● **GIVEN PROBLEM**: Write out the lines below exactly, from the first one through the line that contains "point(347,527)".
----- INFORMATION SHOWN
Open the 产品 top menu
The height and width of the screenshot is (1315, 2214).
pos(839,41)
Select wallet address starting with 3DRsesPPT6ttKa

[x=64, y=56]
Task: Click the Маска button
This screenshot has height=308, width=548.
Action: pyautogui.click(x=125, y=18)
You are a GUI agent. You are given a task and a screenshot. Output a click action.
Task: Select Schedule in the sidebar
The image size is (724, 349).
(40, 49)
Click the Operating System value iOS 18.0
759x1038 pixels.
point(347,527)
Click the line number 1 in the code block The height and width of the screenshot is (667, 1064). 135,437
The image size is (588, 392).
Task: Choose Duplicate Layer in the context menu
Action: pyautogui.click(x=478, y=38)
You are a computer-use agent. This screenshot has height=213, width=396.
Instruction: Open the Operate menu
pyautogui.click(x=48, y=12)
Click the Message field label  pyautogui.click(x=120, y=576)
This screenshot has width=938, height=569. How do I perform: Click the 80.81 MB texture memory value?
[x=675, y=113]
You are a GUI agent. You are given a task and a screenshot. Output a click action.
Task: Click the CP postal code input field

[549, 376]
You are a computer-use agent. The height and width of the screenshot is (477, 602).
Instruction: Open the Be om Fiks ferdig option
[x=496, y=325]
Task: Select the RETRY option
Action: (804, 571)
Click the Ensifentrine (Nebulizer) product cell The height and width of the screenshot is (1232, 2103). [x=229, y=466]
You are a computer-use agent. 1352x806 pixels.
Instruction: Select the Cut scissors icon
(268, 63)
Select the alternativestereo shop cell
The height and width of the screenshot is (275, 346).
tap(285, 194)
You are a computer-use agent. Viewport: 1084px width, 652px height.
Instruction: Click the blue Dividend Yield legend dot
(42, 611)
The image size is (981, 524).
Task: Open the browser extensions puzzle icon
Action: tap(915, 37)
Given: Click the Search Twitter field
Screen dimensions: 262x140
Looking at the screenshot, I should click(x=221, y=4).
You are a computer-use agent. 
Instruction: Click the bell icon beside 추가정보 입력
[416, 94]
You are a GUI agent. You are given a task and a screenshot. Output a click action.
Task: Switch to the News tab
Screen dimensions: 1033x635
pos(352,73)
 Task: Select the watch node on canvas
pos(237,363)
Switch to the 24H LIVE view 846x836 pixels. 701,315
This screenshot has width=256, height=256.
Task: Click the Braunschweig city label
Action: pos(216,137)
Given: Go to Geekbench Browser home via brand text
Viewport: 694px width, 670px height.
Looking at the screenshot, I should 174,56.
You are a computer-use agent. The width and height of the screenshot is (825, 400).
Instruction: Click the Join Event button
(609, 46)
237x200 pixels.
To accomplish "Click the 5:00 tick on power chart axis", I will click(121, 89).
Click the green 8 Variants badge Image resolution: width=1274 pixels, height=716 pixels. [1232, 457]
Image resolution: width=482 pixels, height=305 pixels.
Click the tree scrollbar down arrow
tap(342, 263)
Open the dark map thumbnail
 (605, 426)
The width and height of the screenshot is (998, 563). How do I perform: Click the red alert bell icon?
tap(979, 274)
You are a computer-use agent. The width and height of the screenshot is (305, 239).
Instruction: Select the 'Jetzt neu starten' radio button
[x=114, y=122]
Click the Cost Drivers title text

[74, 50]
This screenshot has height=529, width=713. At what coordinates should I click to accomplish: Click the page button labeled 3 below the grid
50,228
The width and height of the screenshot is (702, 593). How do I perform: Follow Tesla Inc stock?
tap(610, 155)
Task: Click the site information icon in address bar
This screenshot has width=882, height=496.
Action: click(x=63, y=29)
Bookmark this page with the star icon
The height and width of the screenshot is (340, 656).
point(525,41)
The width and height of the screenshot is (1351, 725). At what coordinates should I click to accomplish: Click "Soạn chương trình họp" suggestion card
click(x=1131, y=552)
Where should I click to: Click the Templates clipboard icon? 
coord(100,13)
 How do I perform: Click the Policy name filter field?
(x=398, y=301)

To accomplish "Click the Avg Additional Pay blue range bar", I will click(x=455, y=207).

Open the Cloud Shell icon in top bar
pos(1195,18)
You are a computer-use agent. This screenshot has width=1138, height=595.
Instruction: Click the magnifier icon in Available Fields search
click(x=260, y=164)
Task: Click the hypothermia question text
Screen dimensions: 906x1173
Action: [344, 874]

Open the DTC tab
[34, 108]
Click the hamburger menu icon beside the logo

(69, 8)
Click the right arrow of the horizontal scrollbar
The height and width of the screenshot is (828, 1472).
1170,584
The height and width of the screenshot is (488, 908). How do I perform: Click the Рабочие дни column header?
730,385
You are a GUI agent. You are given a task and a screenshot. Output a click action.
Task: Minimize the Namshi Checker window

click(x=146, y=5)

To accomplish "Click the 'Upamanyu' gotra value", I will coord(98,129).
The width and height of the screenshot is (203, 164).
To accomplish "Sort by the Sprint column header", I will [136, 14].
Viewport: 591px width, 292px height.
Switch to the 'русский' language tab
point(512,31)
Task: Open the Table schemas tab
----------
● **WRITTEN REPLY**:
Open the 产品 top menu
The height and width of the screenshot is (1315, 2214).
pos(839,41)
Select wallet address starting with 3DRsesPPT6ttKa

[x=64, y=56]
Task: Click the Маска button
This screenshot has height=308, width=548.
Action: pyautogui.click(x=125, y=18)
You are a GUI agent. You are given a task and a screenshot. Output a click action.
Task: Select Schedule in the sidebar
The image size is (724, 349).
(40, 49)
Click the Operating System value iOS 18.0
759x1038 pixels.
point(347,527)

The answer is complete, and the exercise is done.